Local police and officials appeared on the front page of the national daily El Universal in photographs clearly identified shooting at protesters. None have been charged with any crime nor even suspended from their jobs.
I asked Brad’s parents, Kathy and Hardy Will, in an email about their experience with the Mexican government’s investigation over the past eight months, since they charged Juan Manuel Martinez. Here is their response: “Total frustration that the Mexican government continues to pursue an innocent person (Juan Manuel) for political reasons. He is not guilty of our son’s death!”

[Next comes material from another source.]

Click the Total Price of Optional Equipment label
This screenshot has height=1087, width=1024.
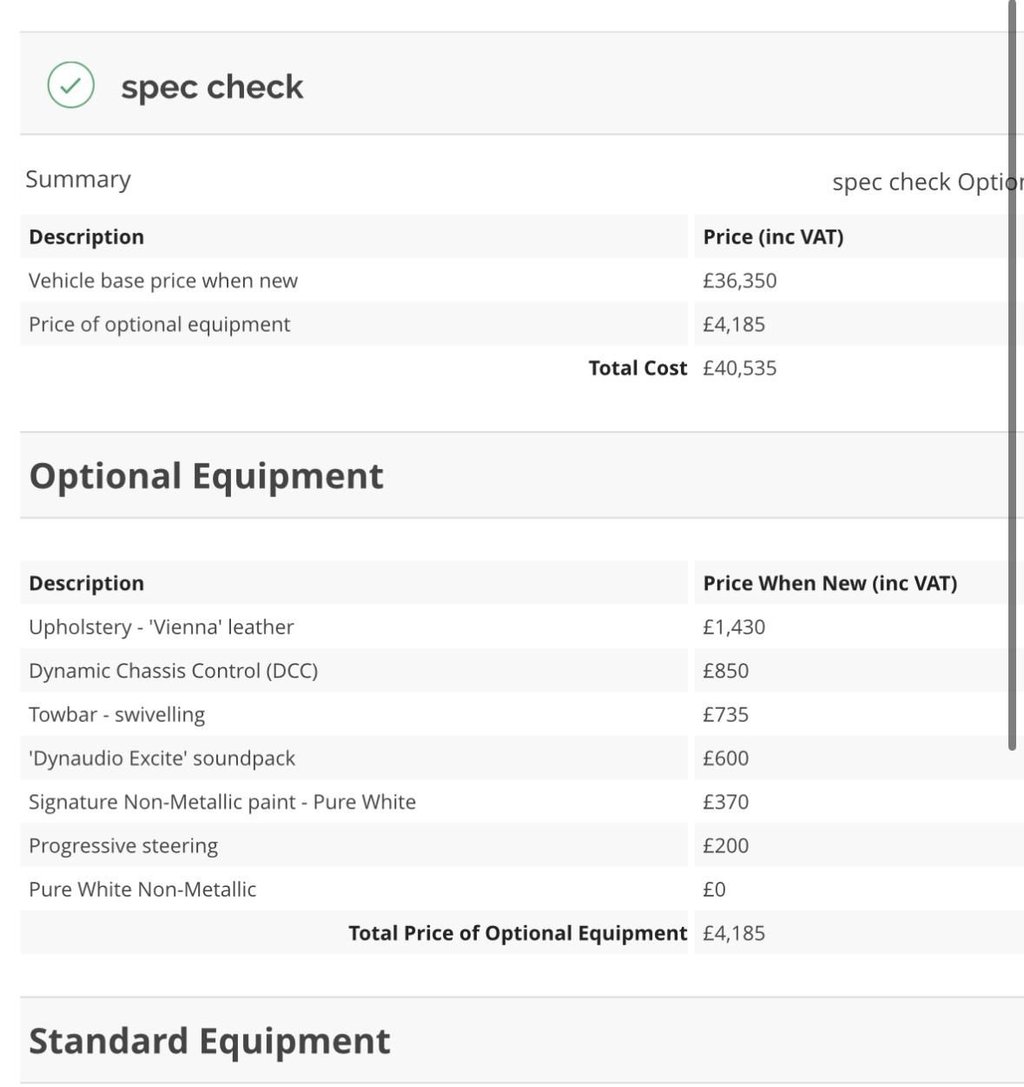click(517, 933)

The Mexican government’s desire to charge an APPO supporter and its categorical refusal to even investigate the police and local officials illuminates two well-known political features of the justice system. First, courtroom justice is a tool wielded by and for the state and the political class. The Oaxaca and federal prosecutors’ unyielding ignoring of forensic evidence and witness testimonies and their fabrication of false evidence and circumstantial testimony in Brad’s case eviscerates any lingering legitimacy to their claim of the rule of law.
Second, the very brazen partiality of the government’s case forces activists and the victim’s family members to channel their time and energy into the legal process itself-the activists to save themselves from incarceration and the family to push for some shred of justice for Brad-instead of fighting the government in the streets, the media, or elsewhere.
The government cover-up of Brad’s murder also ensures similar impunity for the other 22 unsolved murder cases from the 2006 conflict in Oaxaca. Such impunity serves to divert national and international opinion away from the fact that the Oaxaca state government organized and carried out death squads for months-killing 23 people-while the federal government looked the other way.
The intentional incompetence of the state and federal prosecutors–a veritable tradition in political murder cases worldwide–is a tool to mask the farce of “the rule of law” and maintain the force behind the rule of impunity.